“Your parasite is going to kill you,” the shaman said, smiling broadly at me.
“A parasite has been living inside your body for a long time. It likes you. It feels cozy in there. And now that parasite is growing so fast that it's going to kill you,” he explained.
“I don’t understand, Juanma,” I answered in disbelief.
My stomach was now feeling uneasy. Unsurprising considering the topic at hand. Also, the way Juanma’s eyes shown in the sunlight coming through the open door of the cafe, was disconcerting. I didn’t notice his eyes as much the last time I’d seen him -- two years ago -- because almost everything took place at night. And in the morning, after the ayahuasca ceremony was finished, my mind was not focused on his facial features.
“You are walking around Cusco, spending all your money, gazing at the churches like a tourist in a dream. But you are not a tourist. You live here. What are you waiting for? Waiting. Waiting. Waiting. Your parasite is also waiting. And it’s growing in strength. In power. Do you know what your parasite is waiting for?” he asked intently. He seemed to relish how I was squirming in my chair.
“No, what?” I asked, irritated. Even in my anxious state, I sensed he was correct about whatever it was he was trying to say. The gist of it was not good.
I went silent. I sipped my black coffee and looked around the cafe.

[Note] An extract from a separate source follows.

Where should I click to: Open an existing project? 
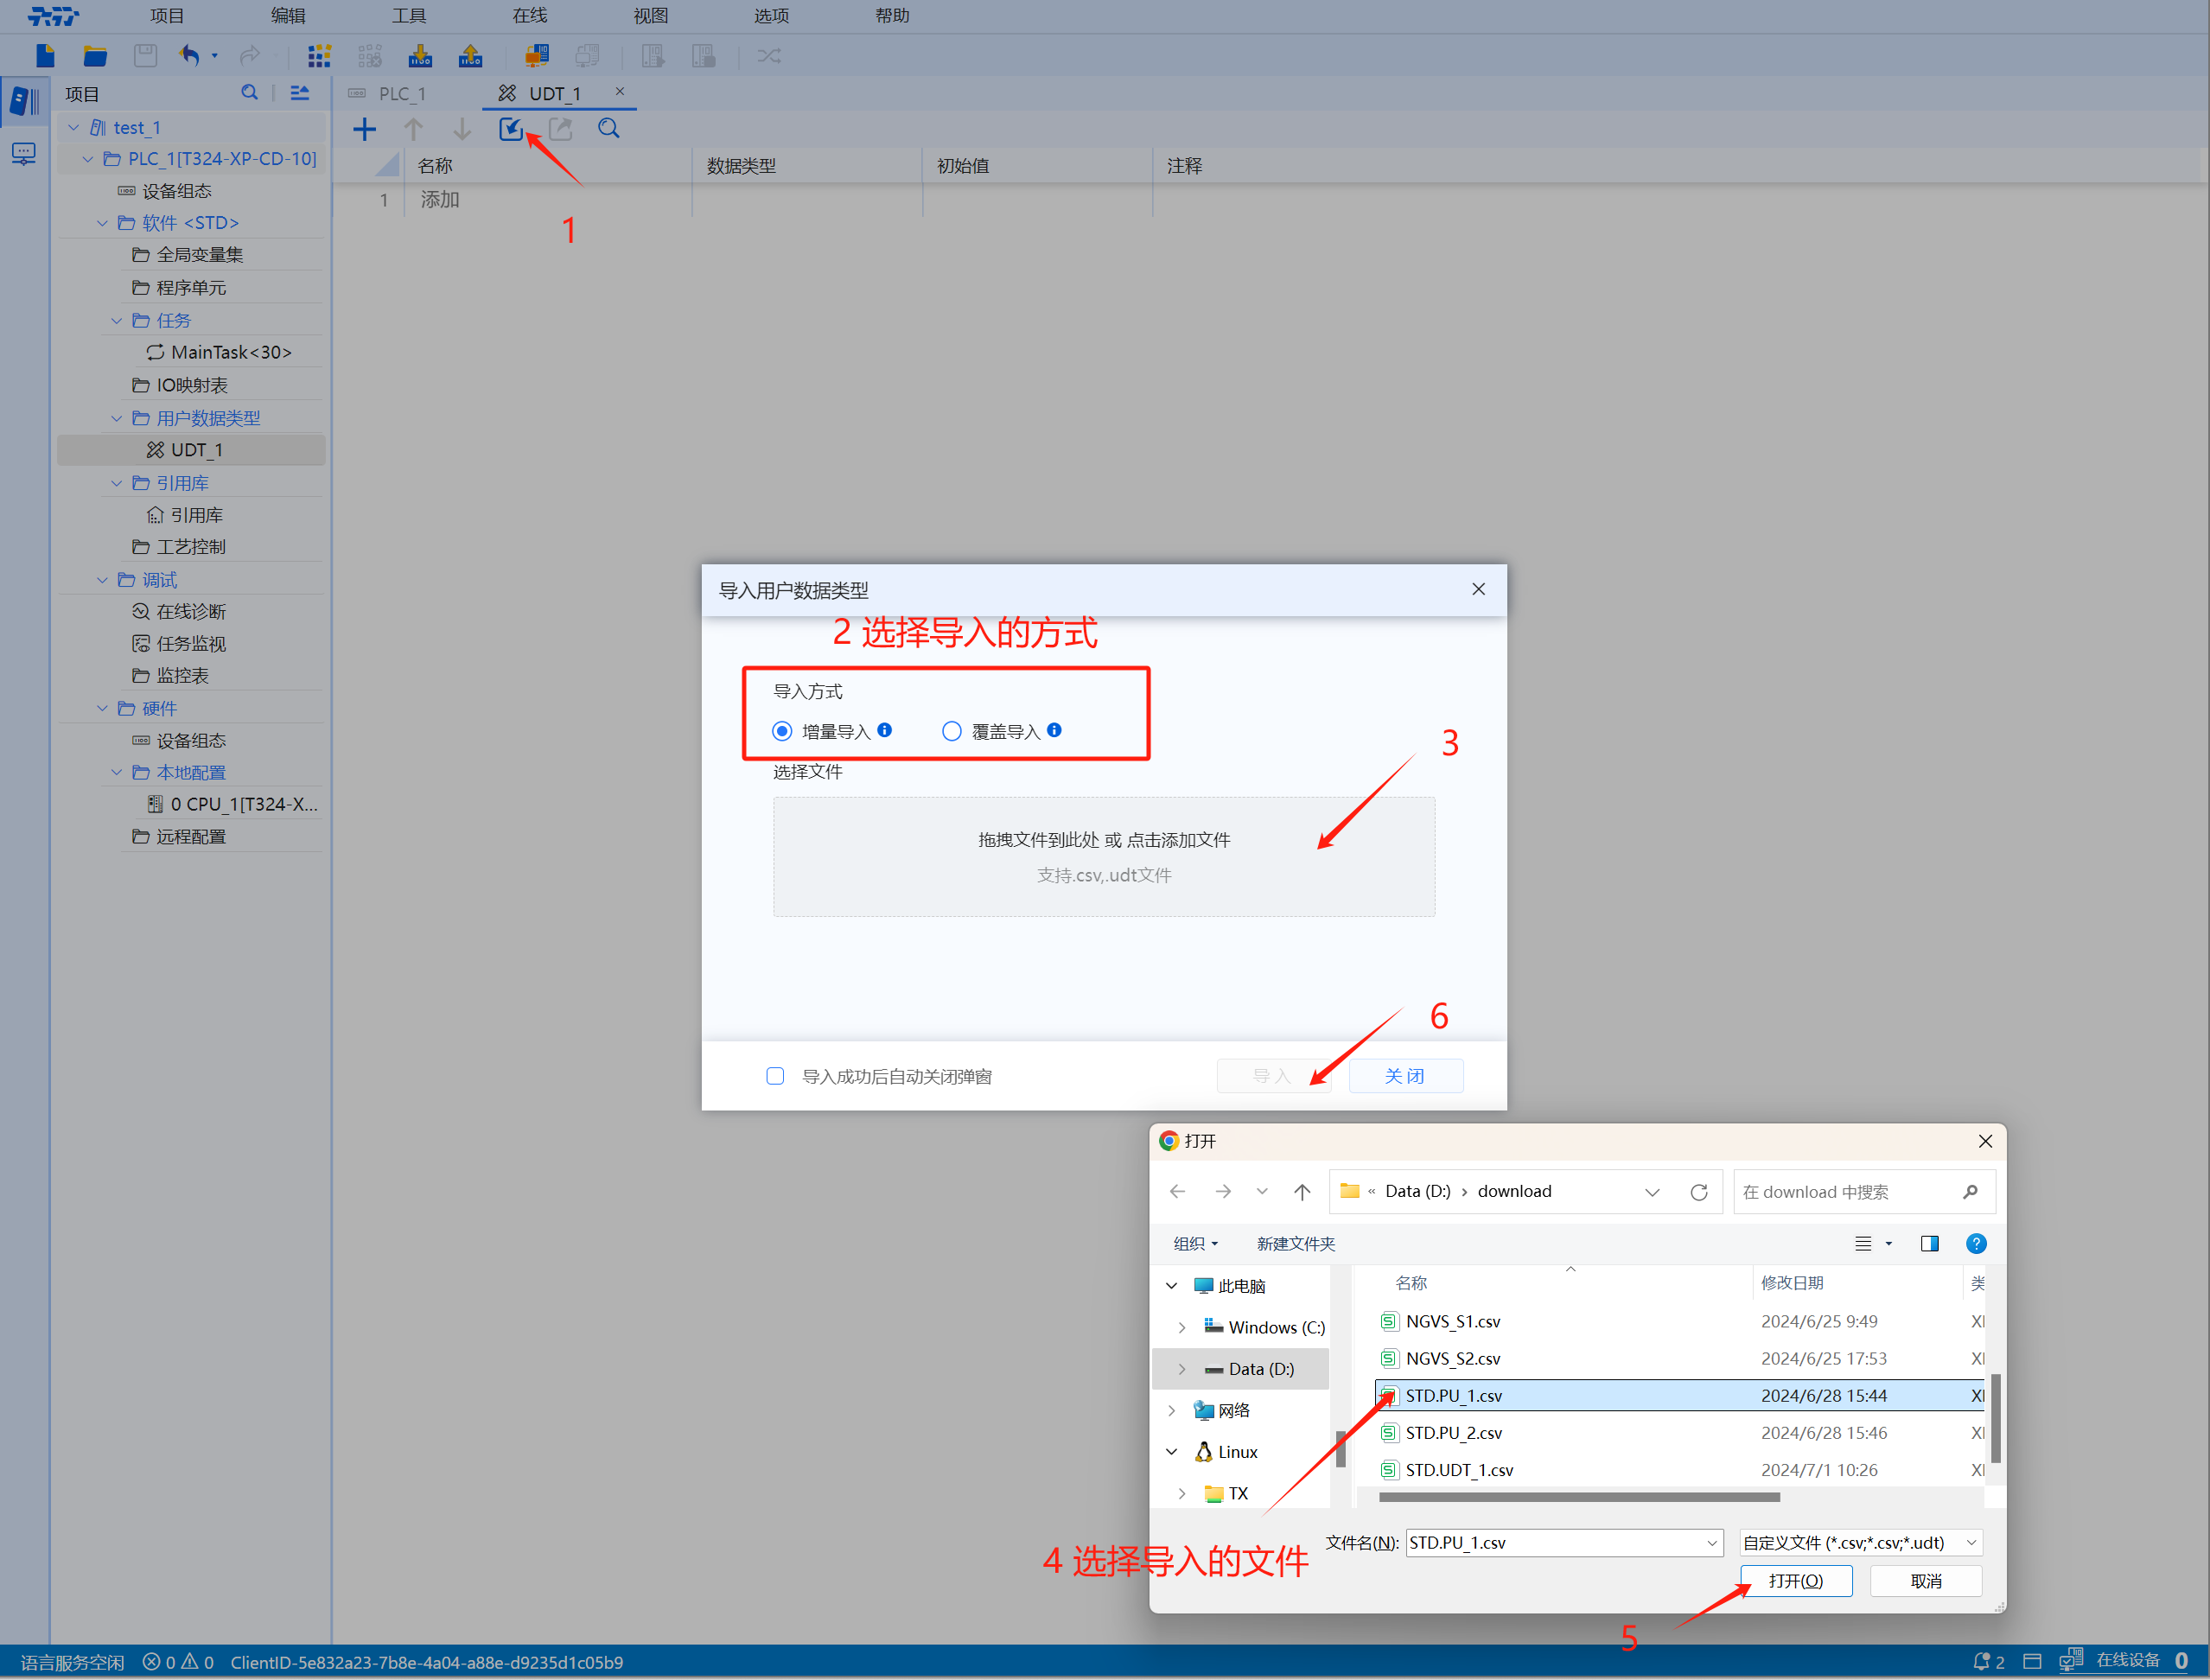[95, 56]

I had met the woman that opened Jack’s cafe, here in the middle of Cusco, Peru. She was Australian, I believe. She’d opened a few different businesses around the world, most of them successful, before settling on Cusco as her final resting place. And when she did settle here, she opened this bustling, expat favorite – quite expensive for this city – on one of its most prominent corners. It's been a raging success ever since.
When I was in town, two years ago, on a mission to do ayahuasca in Peru, I bumped into her at this cafe and I asked if I could interview her on being an expat in a rather odd geographical location, 11,200 feet deep in the Andes mountains. She said, ‘sure.’ But our schedules would not cooperate and 4 months later she was dead at fifty. I only met Jane three times, briefly. But sometimes, when I am sitting in Jack’s quietly, I see her figure running around with purpose and alacrity.
Jane, lucky and smart as she was, had a vice. She was a heavy smoker. This is presumably what ended her life. But I never would have suspected that she was sick back then, seeing her hustling around the cafe, a whirling dervish of multitasking energy. It is almost impossible to believe, in retrospect, that she had been diagnosed with breast cancer long before I had met her. This is what I thought about as I tried to distract myself from Juanma’s words. Perhaps the random ravings of a mad man who bore a striking resemblance to a more fit, (and more Peruvian), John Malkovich.
“Your behavior is dangerous, and that’s why you continue to act the way you've been acting, looking at buildings, talking about colorful balconies while you walk around Cusco. You need to wake up. Because if you don’t wake up, your life is going to fall into ruins. Disaster. Don’t wait until your life is a disaster. Start right now. Today. Don’t wait, wait, and wait...and wait. What are you waiting for? Your parasite is smiling while you wait. And when your life is destroyed and you have no money, it will devour you completely. Do you understand what I’m saying to you? WAKE UP! Anything. Do dishes at a restaurant. Anything. It doesn’t matter. Do you understand??”
“Yes, I understand,” I replied weakly. I was shaken. My tight smile turned into a frown and back again. My face couldn’t decide what to do. It’s unnerving when someone describes not only your external behavior, but your internal behavior as if they’ve been watching you every day for years.
But Juanma hadn’t been watching me. How did he know so much about me?
“Scott, you have to understand that you can use Cusco as a retreat. You can use it to your advantage. Cusco has a dark, powerful energy. Tourists don't understand this because they come and go. But expats get destroyed here. I have seen it happen many times. See these people working in the cafe? They live in Cusco. The dark energy will not hurt them because they are not dreaming. They live here, but not in a dream, like your friends. You must use Cusco as a retreat and not go out at night. Drink 4 liters of water per day. Cleanse your energy. Don’t interact with people. Wear sunglasses and earphones when you walk around. Don’t play music in them, but just so people won’t stop you or talk to you. Again, you do not understand this place. It destroys people from outside of here. OK??”
“Yes, I understand,” I repeated as before, my own words sounding robotic when I heard them.
The truth is that I did know exactly what Juanma was talking about. And he wasn’t being histrionic. There were many stories of expats in Cusco, deep in the mountains in the middle of nowhere, losing everything -- more than just their money. They went back home in little pieces of themselves. They were cautionary tales of people just 'living it up.' Sex, alcohol, going out every night.
The snake squeezing the life out of them, slowly. They didn’t realize what was happening until the denouement.
Juanma was right. I was going to have to wake up and kill my parasite.